Businesses wishing to embrace ESG data are forced to feed their valuable business data and sensitive user data to a black-box model, typically deployed in the public cloud. This creates trust issues: models kept secret cannot be inspected to guarantee their outputs to be accurate, thereby preventing them to be deployed in business-critical decisioning applications. It also raises legal problems, in particular the one of falling under extraterritorial reach when sending data out of a company’s legal territory.
ESG ratings, ESG reports & Carbon accounting are commodity products
With the availability of mature Carbon measuring, ESG reporting and rating platforms, there is a glut of ESG software offerings in the market and this will only continue. Trying to acquire customers on the promise of reports, ratings, rewards and size of the line of pricing is a race to the bottom. But, that’s not the best way to maximize long term value creation. ESG management of the future are primarily AI enabled workflow-driven software products where the real value is in deeply understanding the entire lifecycle of how businesses make decisions based on data and to support that in software workflows. Also, ESG reporting is just one piece of the larger problem businesses have to solve.

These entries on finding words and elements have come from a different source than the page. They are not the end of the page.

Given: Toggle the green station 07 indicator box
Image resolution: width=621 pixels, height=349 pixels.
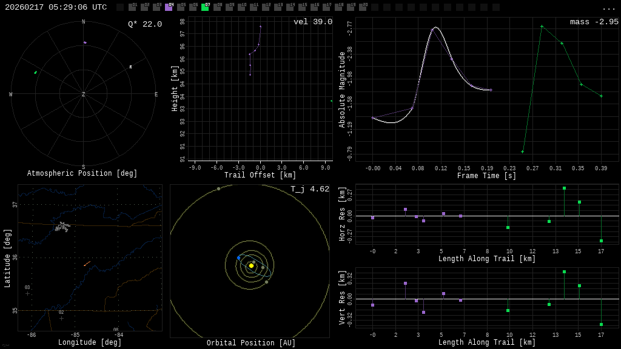Looking at the screenshot, I should click(205, 7).
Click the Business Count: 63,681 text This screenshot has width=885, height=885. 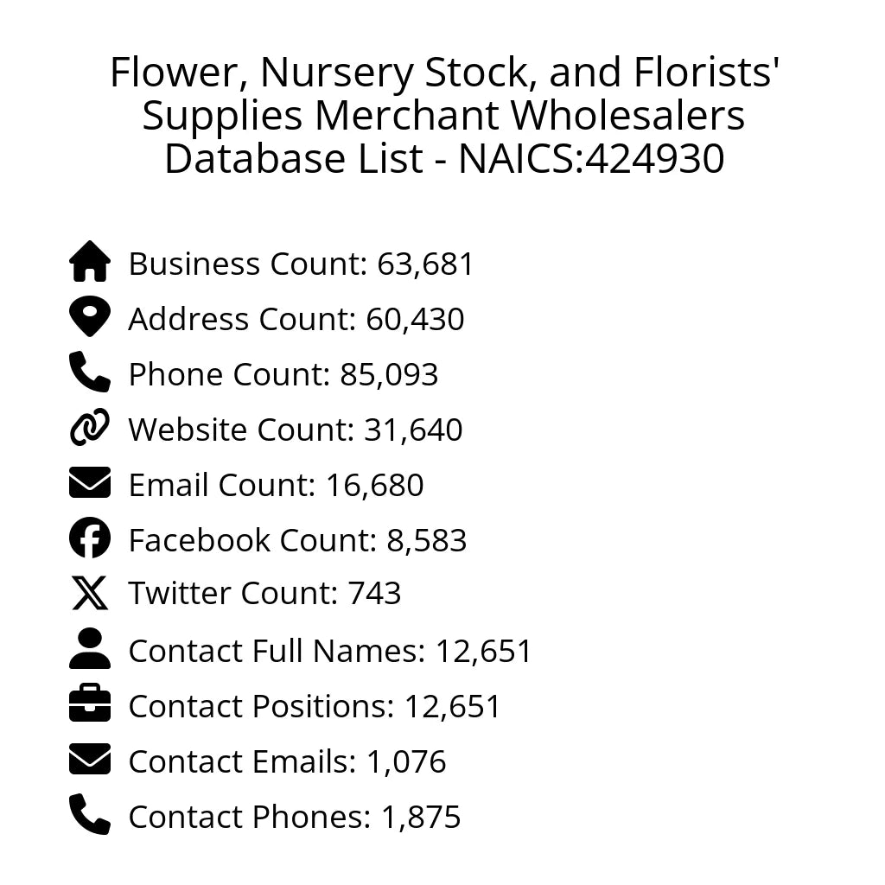tap(301, 264)
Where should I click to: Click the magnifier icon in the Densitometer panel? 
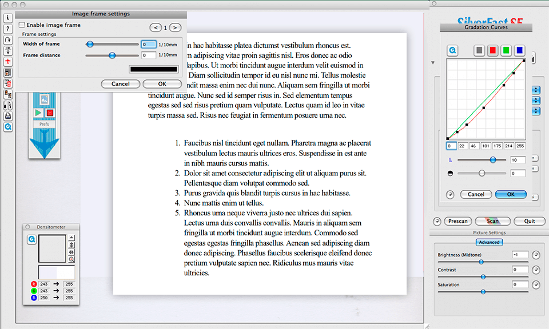[x=33, y=240]
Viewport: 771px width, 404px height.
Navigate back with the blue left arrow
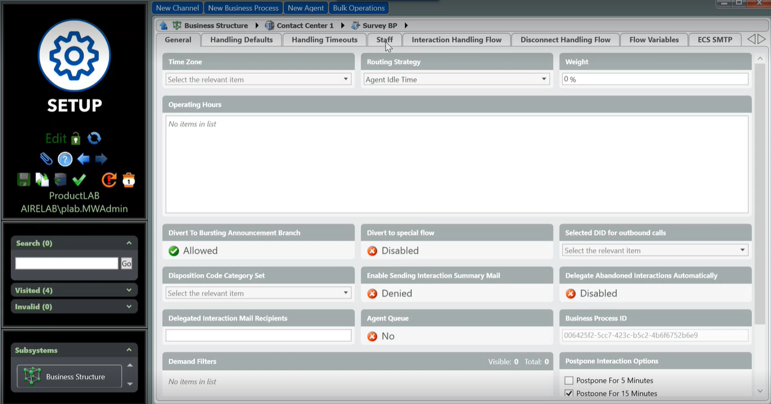pos(84,159)
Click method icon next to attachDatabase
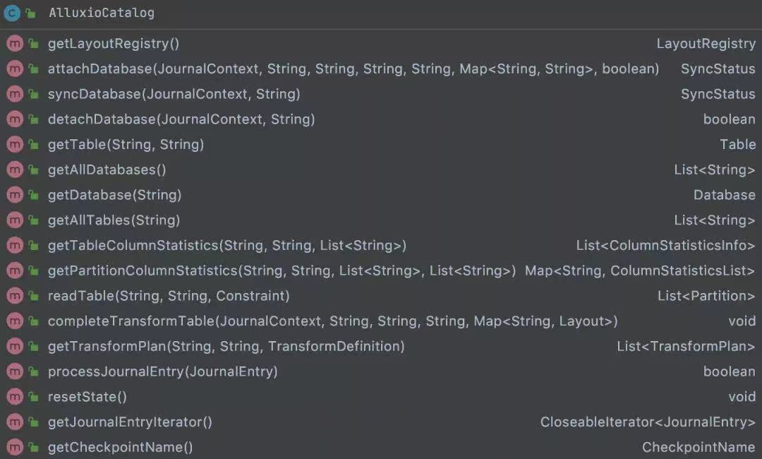Viewport: 762px width, 459px height. [15, 69]

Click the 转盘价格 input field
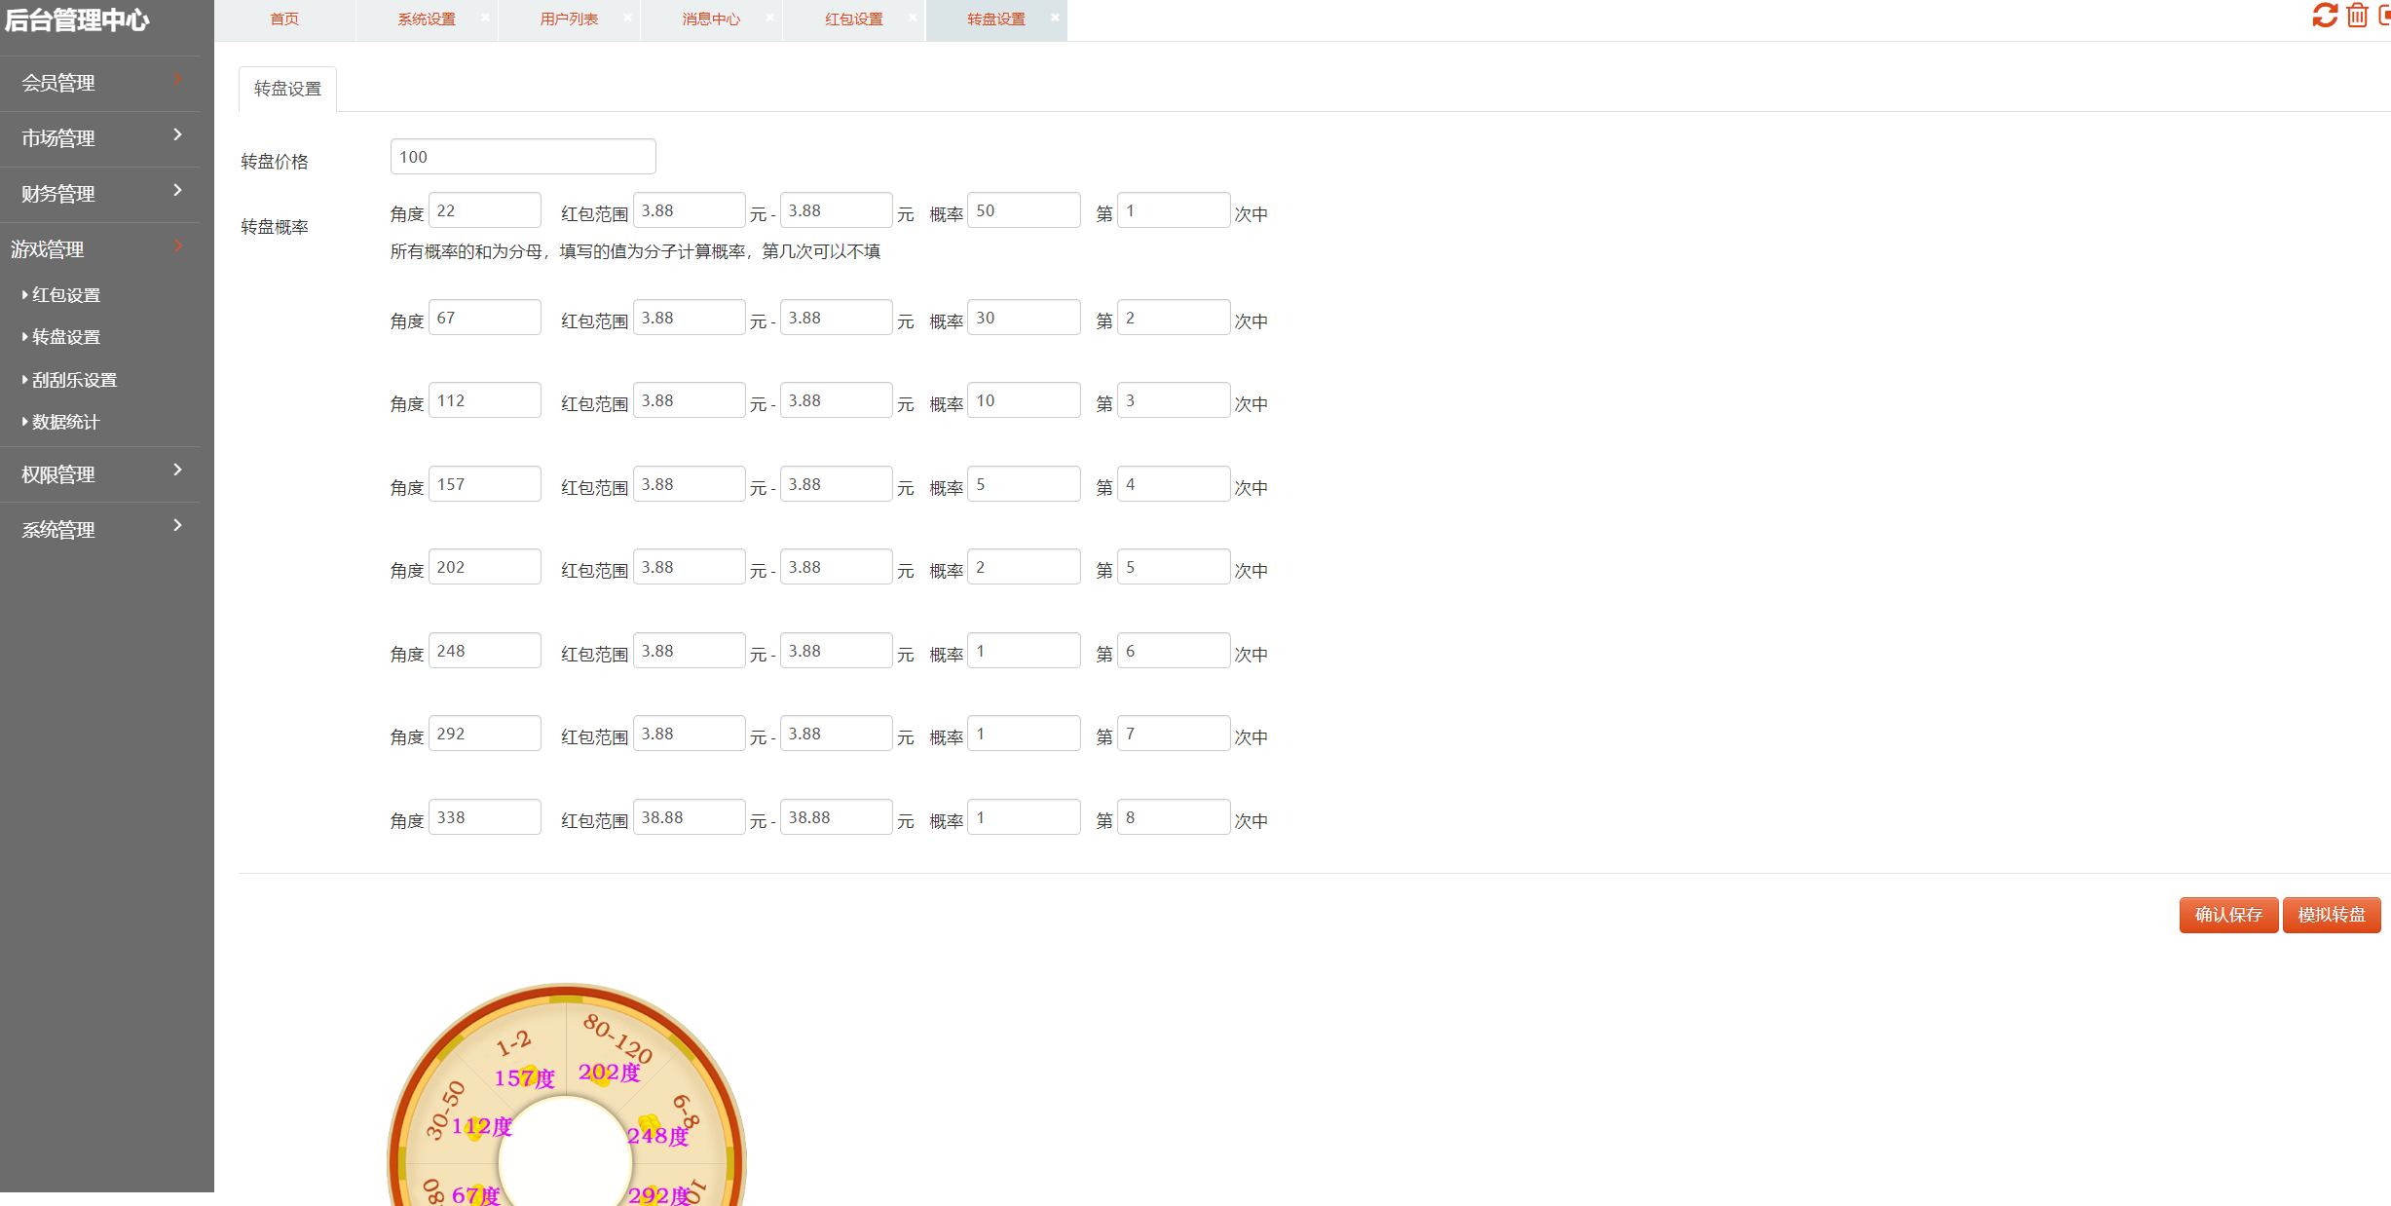tap(522, 157)
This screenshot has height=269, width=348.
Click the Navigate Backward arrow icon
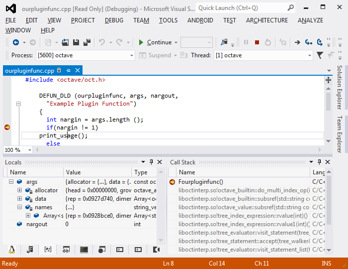16,42
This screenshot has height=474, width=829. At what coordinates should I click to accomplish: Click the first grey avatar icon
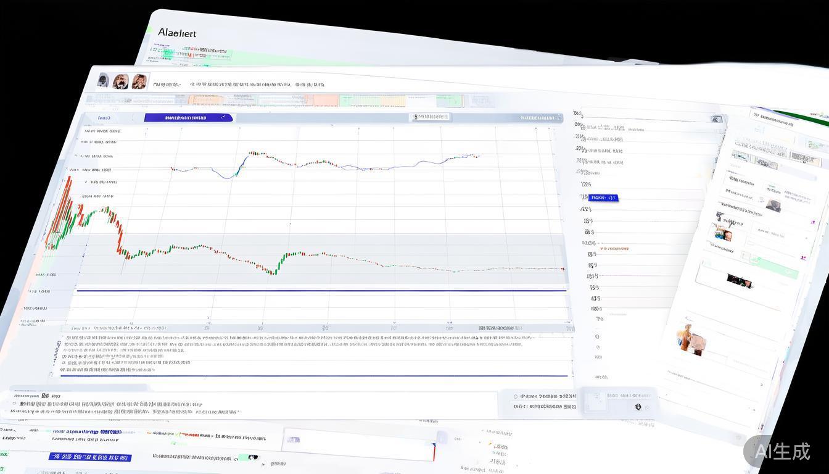coord(104,80)
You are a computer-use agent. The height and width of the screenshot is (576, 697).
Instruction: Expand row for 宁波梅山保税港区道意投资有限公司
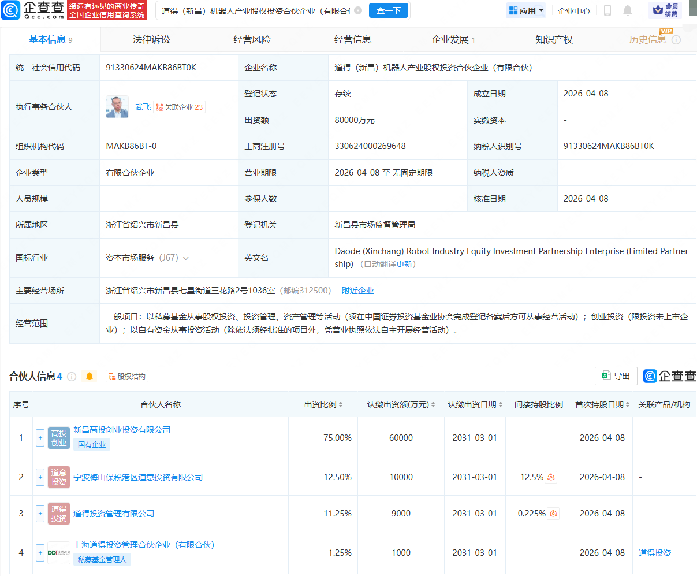[x=40, y=477]
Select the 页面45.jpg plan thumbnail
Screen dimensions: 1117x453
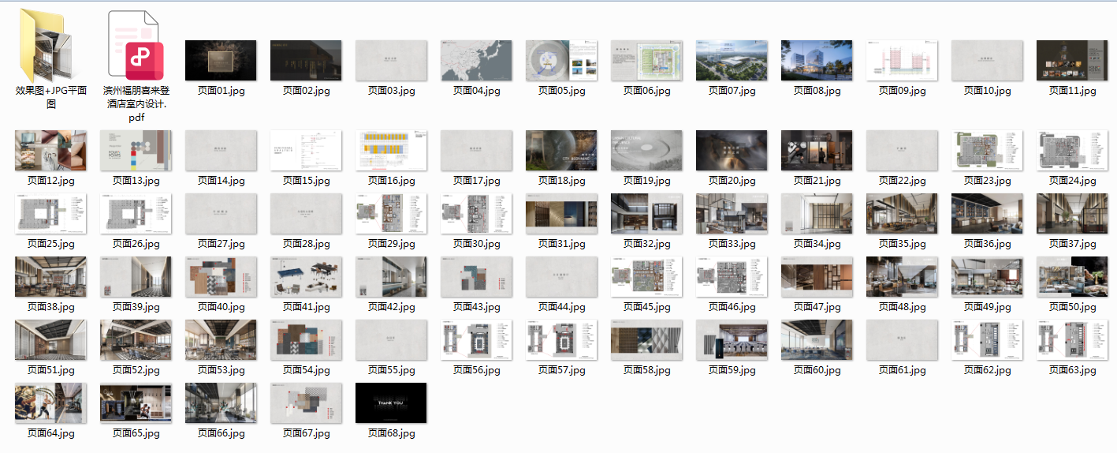pos(646,277)
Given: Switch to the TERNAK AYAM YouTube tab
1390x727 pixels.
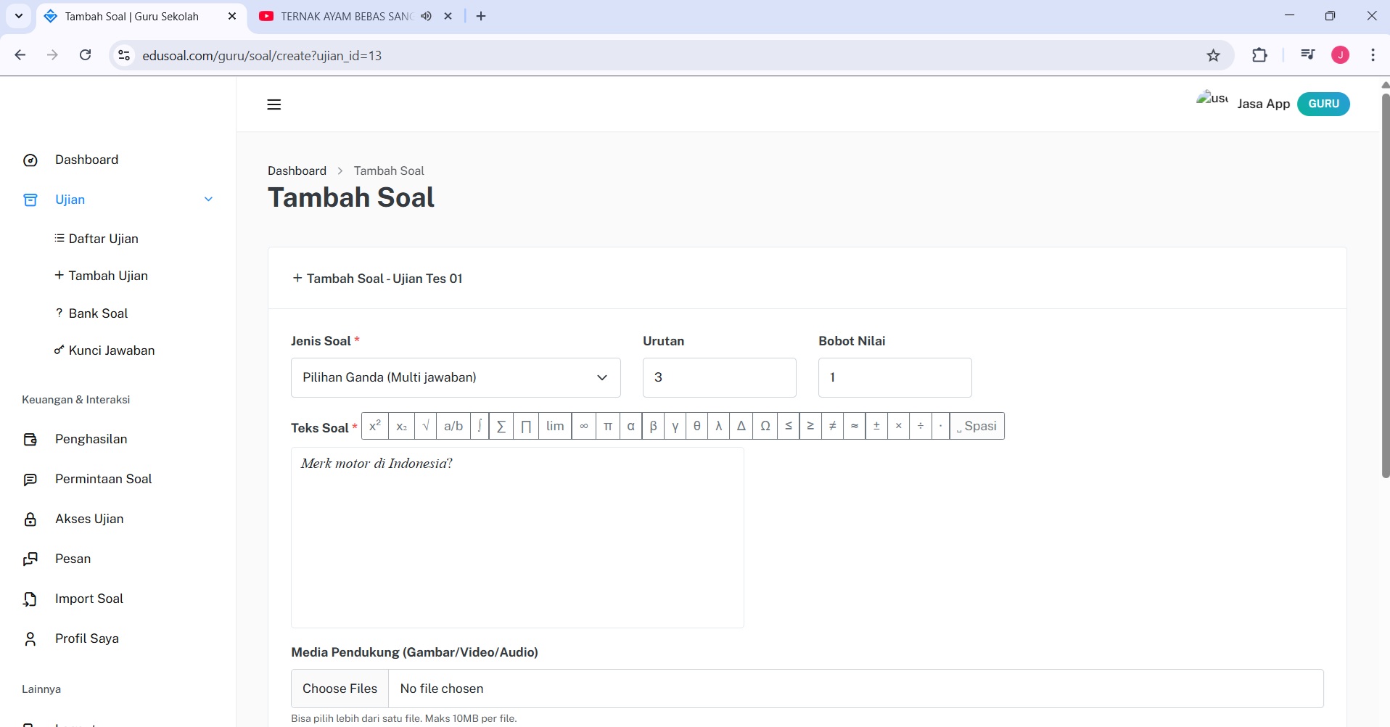Looking at the screenshot, I should (341, 16).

ESG workflow model development
The use of AI technologies to recommend ESG decisioning can test a customer-transaction-portfolio-supply chain at model-scale, so it allows to test lots of data enabled scenarios repeatedly. You can refine the models over lots of workflows to incrementally improve ESG traceability and visibility. In recent years, regulators have imposed ever-more stringent regulations to be ESG compliant. All of this means that it is crucial for businesses to be efficient as possible and they get data as quickly as possible, as that enables them to get the correct decision recommendations.
The community of sustainability experts, data scientists, modelers, and software developers are building the Data Commons, a federated library of libraries of ESG factor data, plus analytics tools to derive the actionable decision metrics crucial for asset allocation, portfolio construction, incident analysis, risk analysis, supplier engagement, strategic planning and transition investment by corporates, and financial sector supervision. So effectively we are going from the place of ‘here is an alert for you to think about, what are you going to do about it to here is a solution or set of recommendations or staged scenario when this alert happens, we will evaluate it if you approve or reject it. We will work with staged set of edits and can apply blended intelligence meaning have a human evaluate it, thresholding and learning from it and let LLM assist / decide on recommended actions. Ultimately ESG AI can be designed to help investment managers, sustainability managers, procurement officers, facility managers, and other stake holders fine-tune decisions to drive reductions.